>>>>>

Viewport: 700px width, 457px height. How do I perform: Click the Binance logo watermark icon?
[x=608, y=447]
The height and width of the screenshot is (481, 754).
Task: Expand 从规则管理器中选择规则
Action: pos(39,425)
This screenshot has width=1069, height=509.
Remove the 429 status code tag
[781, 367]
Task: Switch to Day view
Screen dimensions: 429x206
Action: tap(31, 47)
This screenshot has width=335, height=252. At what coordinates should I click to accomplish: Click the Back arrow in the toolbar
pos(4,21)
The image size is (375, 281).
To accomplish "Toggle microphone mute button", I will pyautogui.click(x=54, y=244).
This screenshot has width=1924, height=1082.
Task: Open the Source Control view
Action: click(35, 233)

<<<<<
>>>>>

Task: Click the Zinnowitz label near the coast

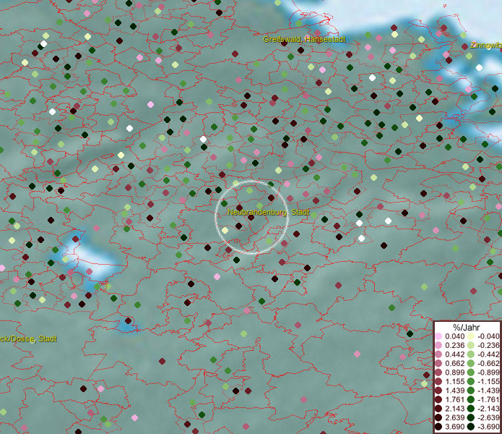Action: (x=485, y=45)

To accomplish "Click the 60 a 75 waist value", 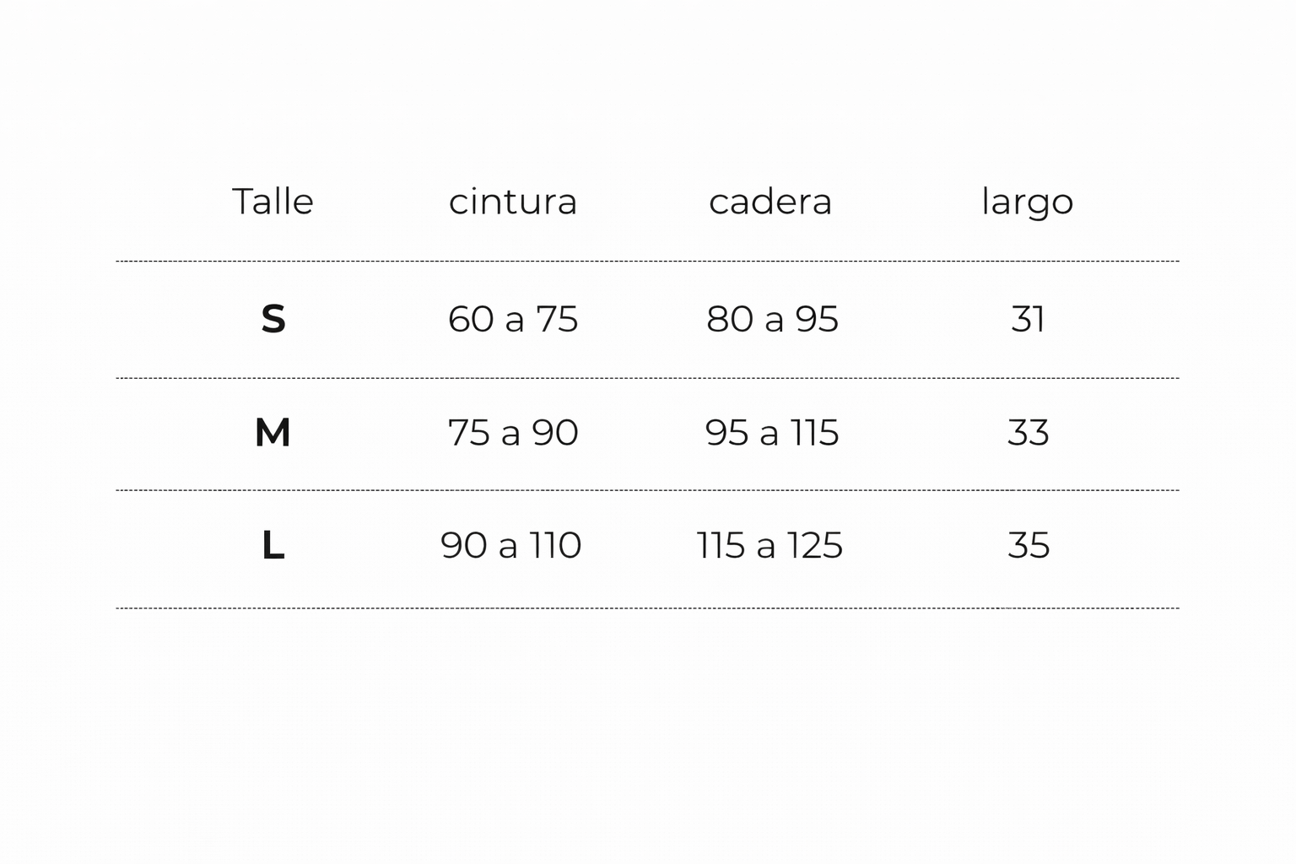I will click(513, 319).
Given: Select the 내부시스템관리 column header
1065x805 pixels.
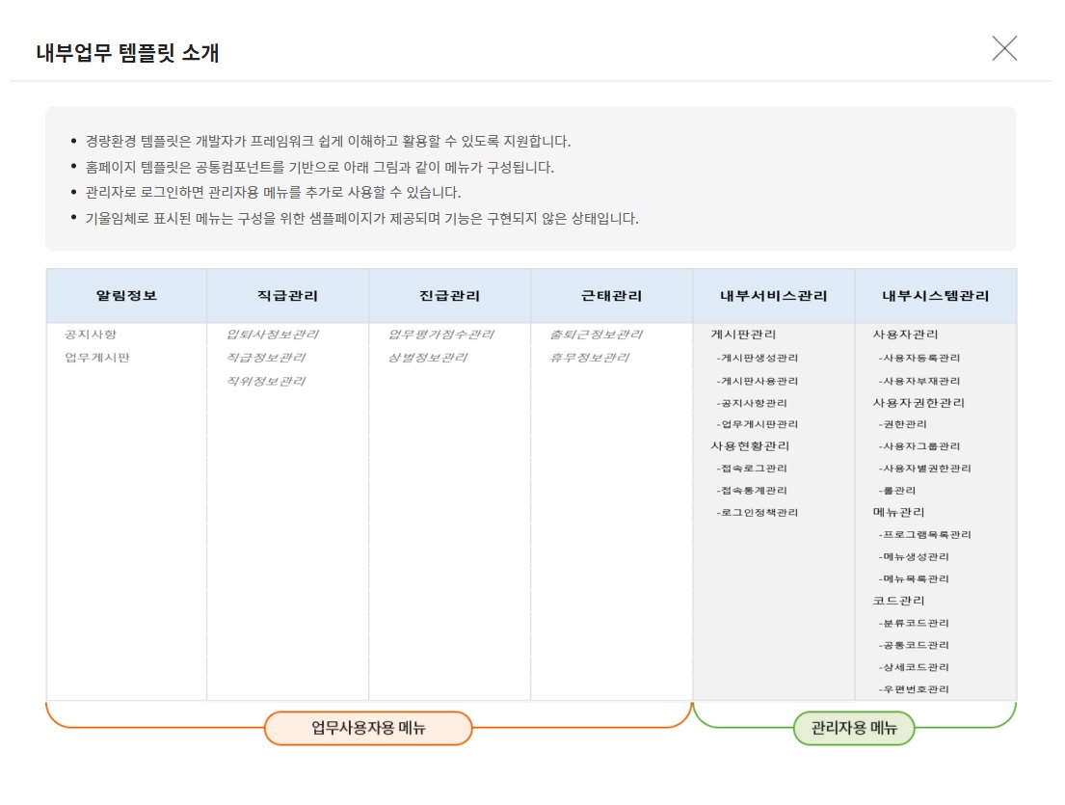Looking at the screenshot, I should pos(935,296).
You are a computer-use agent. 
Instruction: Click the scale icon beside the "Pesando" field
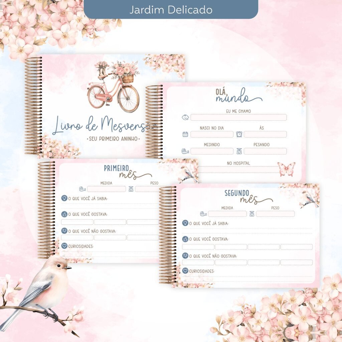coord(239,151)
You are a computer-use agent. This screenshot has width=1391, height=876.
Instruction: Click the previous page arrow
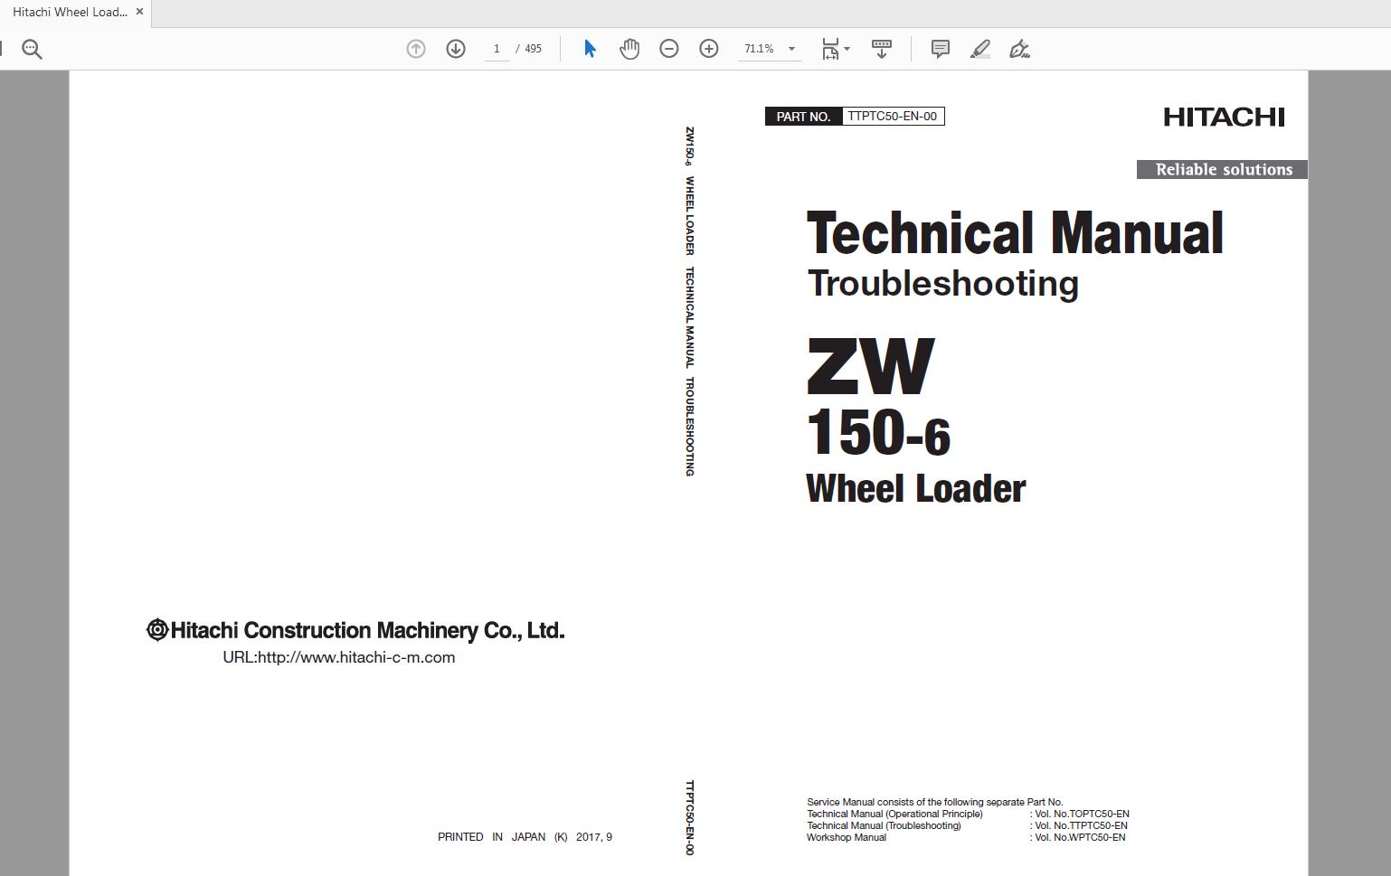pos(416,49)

<<<<<
>>>>>

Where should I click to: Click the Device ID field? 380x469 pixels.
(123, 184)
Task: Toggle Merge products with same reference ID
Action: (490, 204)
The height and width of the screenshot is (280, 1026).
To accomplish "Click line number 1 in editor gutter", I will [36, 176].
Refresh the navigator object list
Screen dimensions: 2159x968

<<<<<

What the exercise asks:
Print the rows again verbatim, starting at the line that contains "Refresh the navigator object list" and ending at the line that contains "Screen dimensions: 2159x968", including both of those lines.

Correct response:
Refresh the navigator object list
Screen dimensions: 2159x968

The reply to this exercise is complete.